Now, plans have to get your approval to deliver a prescription (new or refill) unless you ask for the refill or request the new prescription. Some plans may ask you for your approval every year so that they can send you all new prescriptions without asking you before each delivery. Other plans may ask you before each delivery.

This policy won’t affect refill reminder programs where you go in person to pick up the prescription, and it won’t apply to long-term care pharmacies that give out and deliver prescription drugs. Giving your approval may be a change for you if you've always used mail-order in the past and haven't had the opportunity to confirm that you still need refills.

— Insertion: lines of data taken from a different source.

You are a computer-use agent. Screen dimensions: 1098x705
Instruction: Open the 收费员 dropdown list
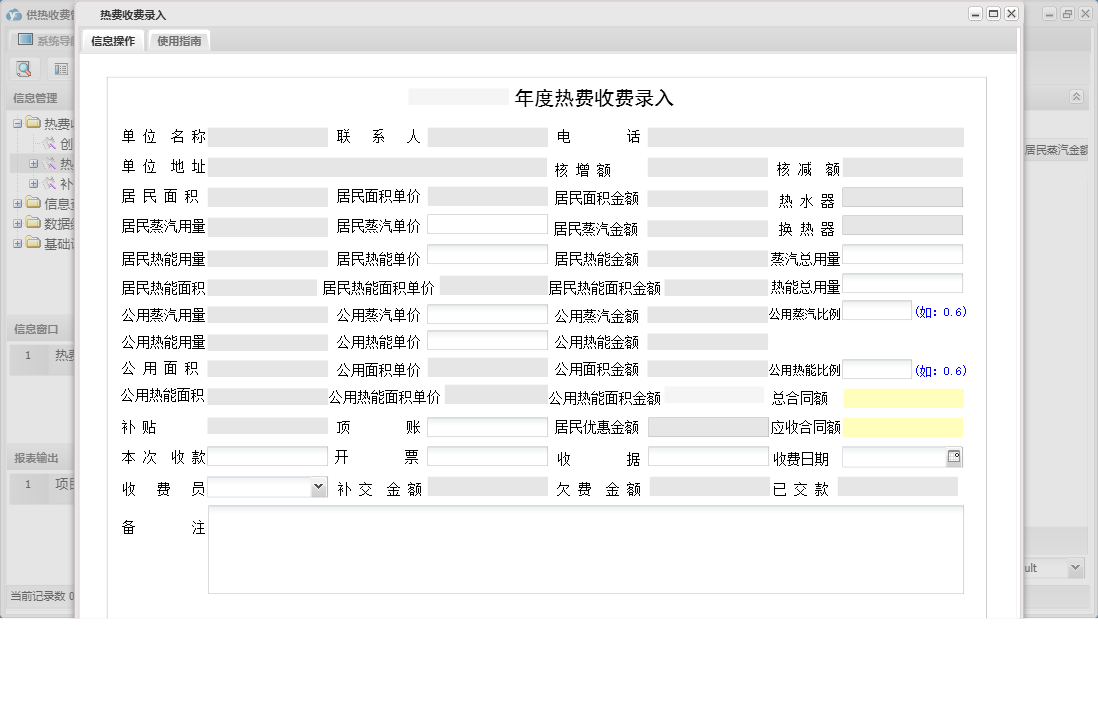318,486
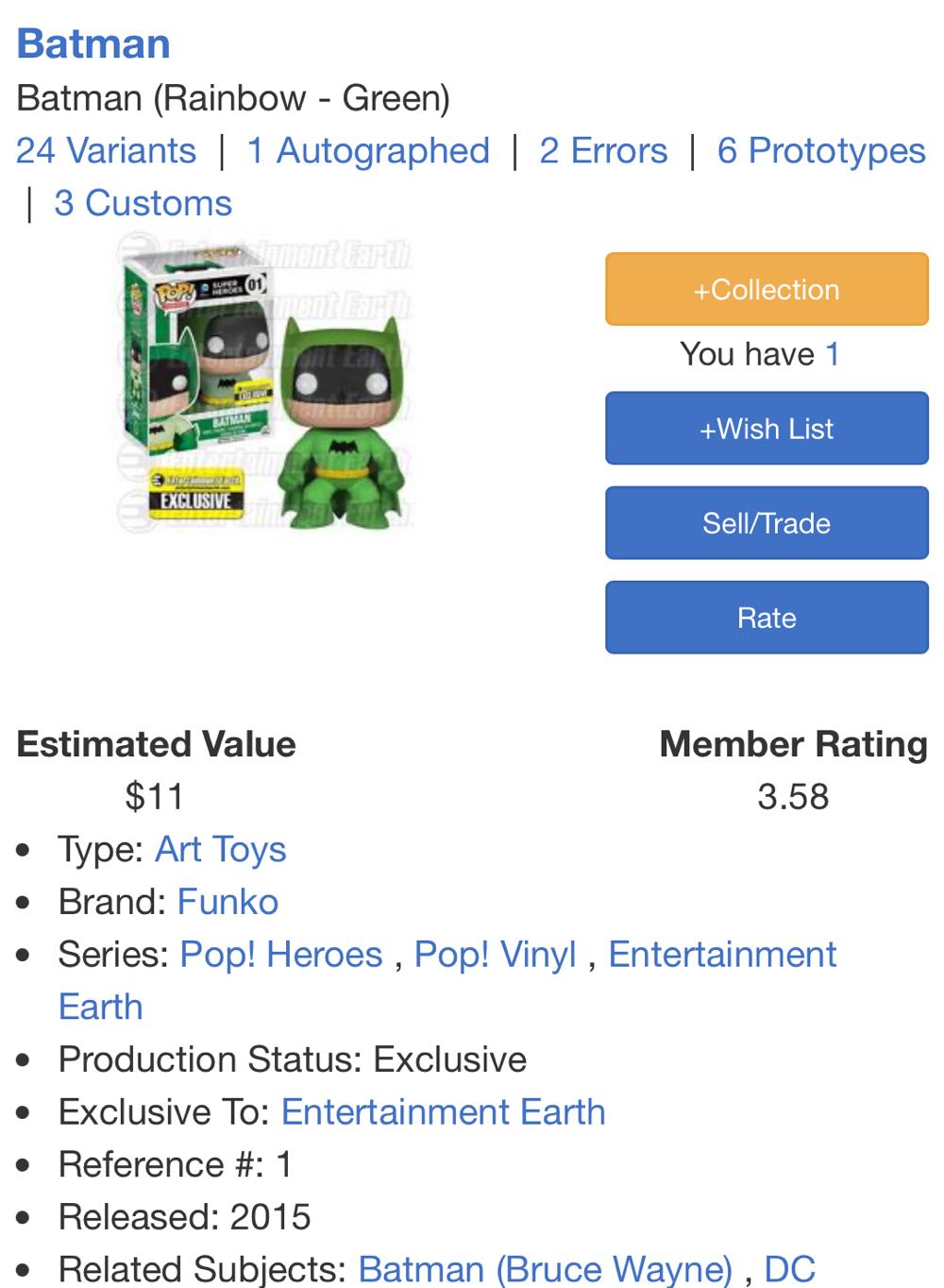Click the Sell/Trade button
944x1288 pixels.
(766, 522)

Note: Be sure to give your pharmacy the best way to reach you, so you don't miss the refill confirmation call or other communication.


Contact your plan if you get any unwanted prescription drugs through an automated delivery program.


You may be eligible for a refund for the amount you were charged. If you aren’t able to resolve the issue with the plan or wish to file a complaint, call 1-800-MEDICARE (1-800-633-4227).


If you have both Medicare and Medicaid or qualify for Extra Help, also bring proof of your enrollment in Medicaid or proof that you qualify for Extra Help


Using Network Pharmacies


Medicare drug plans have contracts with "network pharmacies." These pharmacies have agreed to provide members of certain Medicare plans with services and supplies at a discounted price. In some Medicare plans, your prescriptions are only covered if you get them filled at network pharmacies.


Along with retail pharmacies, your plan’s network might include preferred pharmacies, a mail-order program, or an option for retail pharmacies to supply a 2- or 3-month supply.


  • Preferred pharmacies. If your plan has preferred pharmacies, you may save money on your out-of-pocket prescription drug costs (like a copayment or coinsurance ) at a preferred pharmacy because it has agreed with your plan to charge less.


  • Mail-order programs. Some plans may offer a mail-order program that allows you to get up to a 3-month supply of your covered prescription drugs sent directly to your home. This may be a cost-effective and convenient way to fill prescriptions you take regularly.


  • 2- or 3-month retail pharmacy programs. Some retail pharmacies may also offer a 2- or 3-month supply of covered prescription drugs.


Filling a Prescription Without Your New Plan Card


If you go to the pharmacy before your drug plan card arrives, you can use any of these as proof of your drug plan enrollment:


  • The acknowledgement, confirmation, or welcome letter you got from the plan.
  • An enrollment confirmation number you got from the plan, and the plan name and phone number.
  • A temporary card you may be able to print from MyMedicare.gov.


If you don't have any of these items, your pharmacist may be able to get your drug plan information. You'll need to provide your Medicare Number or the last 4 digits of your Social Security Number.


If your pharmacist can't get your drug plan information, you may have to pay out-of-pocket costs for your prescriptions. If you do, save your receipts and contact your plan to get your money back.